It means IELTS learners shouldn’t learn individual words by themselves and should focus on what other words they are used with. The very first article about collocations on this website will equip you with 20 useful collocations to build up your vocabulary & maximize your IELTS score.
It is widely acknowledged that collocations play an important role in second language learning, particularly at the intermediate and advanced levels. Collocations enhance improvement of learners’ oral communication, listening comprehension, and reading speed, and that teaching collocation enables learners to be aware of language chunks used by native speakers in speech and writing.
Here are 20 collocations that you can use to improve your essay in IELTS Writing Task 2
1. To play/have a(n) important/key/vital/crucial role in (doing) something to play an important part in something
- University education plays a crucial role in improving the quality of the human workforce.
2. To make significant/substantial/valuable/great/outstanding contribution to sth
- The medical advances have made outstanding contributions to the public’s health care.
3. To solve the problem
- Whoever created this problem should solve it.
4. To be key factors influencing something
- The number of vehicles used is the key factors influencing pollution.
5. To reap the benefits (of something) – gain benefit from something/ make the most of something
- The customers reap the benefits of globalization.
6. To be a contributing factor: to be one of the main causes of something
- The vaccination program has been a contributing factor in the improvement of health standards.
7. To contribute to something
- Alcohol contributes to 100,000 deaths a year in the US.
8. To gain/derive benefit (from sth)
- Many students derived enormous benefit from the course.
9. To have a right to do something = to be entitled to do something
- Everyone should have the right to freedom of expression.
- Full-time employees are entitled to receive health insurance.
10. To benefit greatly/enormously/considerably from something
- Many thousands have benefited considerably from the new treatment.

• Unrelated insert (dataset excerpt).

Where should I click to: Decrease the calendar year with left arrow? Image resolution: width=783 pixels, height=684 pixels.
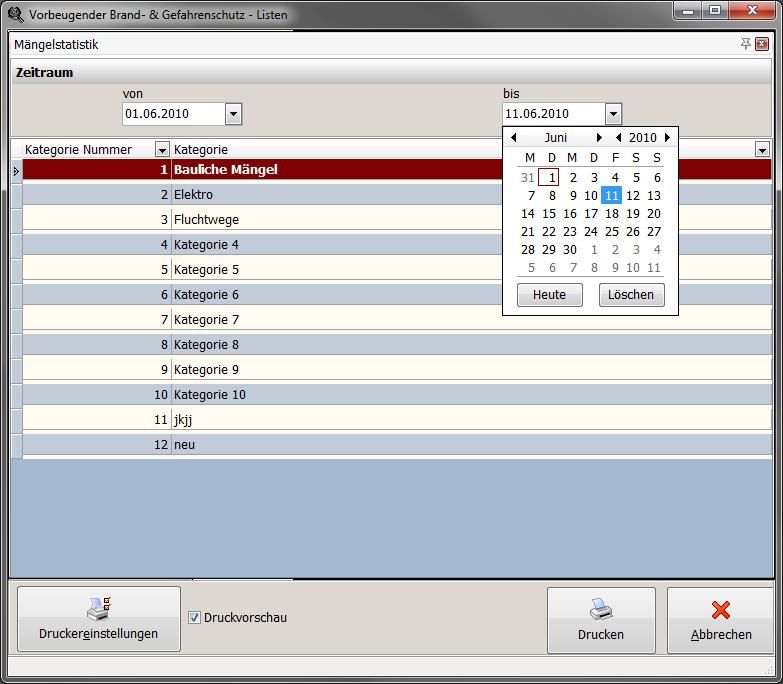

11. To have/enjoy/achieve a huge/great success in doing something
- We want all our students to achieve huge success in the exam
12. To launch a full-scale investigation into something
- The authorities are planning to launch a full-scale investigation into the crash.
13. To meet the need of/demand
- The charity exists to meet the needs of elderly people.
14. To fulfil a role/duty/function/ an aim/a goal/an objective/dream/ambition/hope
- Visiting Disneyland has fulfilled a boyhood dream.
15. To fulfil a requirement/condition/obligation
- Britain was accused of failing to fulfil its obligation under the EU Treaty.
16. To fulfil a promise/pledge = to keep a promise
- I’d like to see him fulfil his promise to reorganize the army.
17. To satisfy somebody’s needs/demands/desires/requirements
- The program is designed to satisfy the needs of adult learners.
18. To have/gain knowledge/understanding of something
- The need to gain knowledge about birth control.
19. To have/make common cause (with/against)
- S officials expect other Western governments to make common cause with them over the arrests.
20. To cause somebody to do something
- What caused you to change your mind?